From fileless attacks to lax compliance - why cybersecurity spending is set to grow 17%
IT managers expect to increase their IT security spending by 14% over tne next three years as they recruit cybersecurity staff and battle a growing tide of threats, including from within their own organisations.
A survey of 3,230 IT professionals in 26 countries, including in New Zealand and Australia by IT security firm Kapersky found that median cybersecurity budgets in 2022 were US$3.75 for enterprises (of US$12.5 million overall IT budget) and US$150,000 of a US$375,000 overall IT budget for small and medium-sized businesses.
“The biggest headache for IT managers is how to protect their organization in 2023 and beyond, as they focus on securing business processes from cyber intrusion, requiring increased security budgets over the next three years, by up to 14 %,” Kapersky notes.
But the projected increase is even higher, 17%, based on the 711 responses from companies in the Asia Pacific region.
However, That concern doesn’t appear to be motivating business leaders to become more proactive on cybersecurity at board level. The most recent New Zealand Institute of Directors Directors Sentiment Survey published in November, found that 54% of directors, down from 60% in 2021, report that their board regularly discusses cyber risks and are confident their organisation has the capacity to respond to a cyber attack.
The big issues facing IT managers and which are fueling increased cybersecurity spending, include: the complexity of the IT infrastructure (52% for SMB for SMB and 57% for enterprise), and a need to improve the level of specialist security expertise (44% for SMB and 46% for enterprise).
“New potential risks occurring due to increased geopolitical or economic uncertainty were highlighted as reasons for investment increases for 36 percent in SMBs and 39 percent in enterprise organizations,” Kapersky reported.
While “malware infections and phishing attacks” remain the top cyber threats, according to Kapersky’s survey, “the new data leaks were from within the organization - mainly caused by employees – are an additional headache for IT security teams transitioning certain functions to outsourced Services”.
The cost of cybersecurity incidents
Overall, 55% of corporations surveyed faced IT security policy violations from their own employees. That should put business leaders on notice that threats in the cyber realm are as likely to be down to lax compliance policies and security procedures in their organisation, as the prospect of sophisticated hackers trying to infiltrate their networks.

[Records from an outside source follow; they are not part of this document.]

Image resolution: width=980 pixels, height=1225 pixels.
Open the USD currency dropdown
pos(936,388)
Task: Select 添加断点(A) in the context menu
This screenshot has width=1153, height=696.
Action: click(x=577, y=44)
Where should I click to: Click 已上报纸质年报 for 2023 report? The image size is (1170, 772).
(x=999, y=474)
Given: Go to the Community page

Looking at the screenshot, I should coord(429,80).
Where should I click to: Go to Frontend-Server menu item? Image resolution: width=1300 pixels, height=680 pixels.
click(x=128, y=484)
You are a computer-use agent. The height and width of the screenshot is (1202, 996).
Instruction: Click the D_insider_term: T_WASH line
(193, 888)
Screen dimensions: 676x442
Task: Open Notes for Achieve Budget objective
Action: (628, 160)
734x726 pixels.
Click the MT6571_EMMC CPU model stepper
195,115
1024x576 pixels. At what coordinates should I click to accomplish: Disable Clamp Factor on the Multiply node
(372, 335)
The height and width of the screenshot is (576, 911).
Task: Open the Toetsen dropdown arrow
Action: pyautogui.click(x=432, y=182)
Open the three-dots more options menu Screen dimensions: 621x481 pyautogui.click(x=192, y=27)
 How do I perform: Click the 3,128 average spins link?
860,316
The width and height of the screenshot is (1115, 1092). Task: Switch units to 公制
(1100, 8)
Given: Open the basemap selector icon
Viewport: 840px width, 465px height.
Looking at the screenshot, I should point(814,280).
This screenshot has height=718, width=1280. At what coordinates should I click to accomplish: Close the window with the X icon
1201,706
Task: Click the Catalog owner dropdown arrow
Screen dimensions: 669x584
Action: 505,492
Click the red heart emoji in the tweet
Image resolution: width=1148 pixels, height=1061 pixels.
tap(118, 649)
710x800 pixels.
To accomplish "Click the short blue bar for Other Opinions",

So-called “fileless attacks” of company-owned devices was one of the biggest IT challenges in 2022, according to Kapersky, with 56% of SMBs and 51% of enterprises reporting intrusions. Fileless attacks take advantage of the vulnerabilities present in installed software to facilitate an attack.
The Asia Pacific region came out on top when it comes to the importance placed on transparency around data management policies, with 98% of respondents saying they are “a major consideration when considering a supplier or contractor.
Companies of every size are facing skills shortages in IT security but in 2022 nearly half of the respondents brought on new staff and 62% of enterprises outsourced IT security management, partly for efficiency, but also to combat skills shortages.